> Rows showing where targets appear
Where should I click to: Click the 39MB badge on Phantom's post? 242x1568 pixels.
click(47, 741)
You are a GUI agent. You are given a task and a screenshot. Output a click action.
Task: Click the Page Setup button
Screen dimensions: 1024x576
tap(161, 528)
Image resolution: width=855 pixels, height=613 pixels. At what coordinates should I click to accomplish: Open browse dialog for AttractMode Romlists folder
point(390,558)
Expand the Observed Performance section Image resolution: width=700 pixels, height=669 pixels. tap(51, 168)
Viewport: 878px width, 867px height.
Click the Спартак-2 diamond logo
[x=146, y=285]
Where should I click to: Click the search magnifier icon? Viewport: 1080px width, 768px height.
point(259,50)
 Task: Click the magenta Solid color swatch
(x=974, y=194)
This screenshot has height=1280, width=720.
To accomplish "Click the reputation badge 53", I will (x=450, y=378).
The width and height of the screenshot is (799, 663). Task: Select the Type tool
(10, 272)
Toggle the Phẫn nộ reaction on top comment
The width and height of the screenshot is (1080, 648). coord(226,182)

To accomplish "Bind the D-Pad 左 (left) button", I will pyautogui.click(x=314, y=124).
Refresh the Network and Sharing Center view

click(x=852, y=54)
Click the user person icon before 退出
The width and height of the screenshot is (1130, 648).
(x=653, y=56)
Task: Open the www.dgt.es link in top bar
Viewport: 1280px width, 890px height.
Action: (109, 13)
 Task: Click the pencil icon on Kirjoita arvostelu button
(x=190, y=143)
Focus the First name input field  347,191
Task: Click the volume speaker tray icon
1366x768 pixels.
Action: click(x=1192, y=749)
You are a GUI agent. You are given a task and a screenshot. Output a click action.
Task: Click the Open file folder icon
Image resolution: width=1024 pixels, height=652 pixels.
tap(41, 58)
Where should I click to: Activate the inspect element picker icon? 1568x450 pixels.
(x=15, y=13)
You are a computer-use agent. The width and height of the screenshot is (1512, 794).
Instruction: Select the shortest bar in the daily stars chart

> Problem details
Retype all of the data above word for word.

> Solution for this exercise
Where should I click to: Click the 39MB badge on Phantom's post? 242x1568 pixels.
click(47, 741)
You are a GUI agent. You are given a task and a screenshot. Output a click action.
Task: Click the Page Setup button
Screen dimensions: 1024x576
tap(161, 528)
Image resolution: width=855 pixels, height=613 pixels. At what coordinates should I click to accomplish: Open browse dialog for AttractMode Romlists folder
point(390,558)
Expand the Observed Performance section Image resolution: width=700 pixels, height=669 pixels. tap(51, 168)
Viewport: 878px width, 867px height.
Click the Спартак-2 diamond logo
[x=146, y=285]
Where should I click to: Click the search magnifier icon? Viewport: 1080px width, 768px height.
point(259,50)
 Task: Click the magenta Solid color swatch
(x=974, y=194)
This screenshot has height=1280, width=720.
To accomplish "Click the reputation badge 53", I will (x=450, y=378).
The width and height of the screenshot is (799, 663). Task: Select the Type tool
(10, 272)
Toggle the Phẫn nộ reaction on top comment
The width and height of the screenshot is (1080, 648). coord(226,182)

To accomplish "Bind the D-Pad 左 (left) button", I will pyautogui.click(x=314, y=124).
Refresh the Network and Sharing Center view

click(x=852, y=54)
Click the user person icon before 退出
The width and height of the screenshot is (1130, 648).
(x=653, y=56)
Task: Open the www.dgt.es link in top bar
Viewport: 1280px width, 890px height.
Action: (109, 13)
 Task: Click the pencil icon on Kirjoita arvostelu button
(x=190, y=143)
Focus the First name input field  347,191
Task: Click the volume speaker tray icon
1366x768 pixels.
Action: click(x=1192, y=749)
You are a GUI agent. You are given a task and a screenshot. Output a click action.
Task: Click the Open file folder icon
Image resolution: width=1024 pixels, height=652 pixels.
tap(41, 58)
Where should I click to: Activate the inspect element picker icon? 1568x450 pixels.
(x=15, y=13)
You are a computer-use agent. The width and height of the screenshot is (1512, 794).
Instruction: Select the shortest bar in the daily stars chart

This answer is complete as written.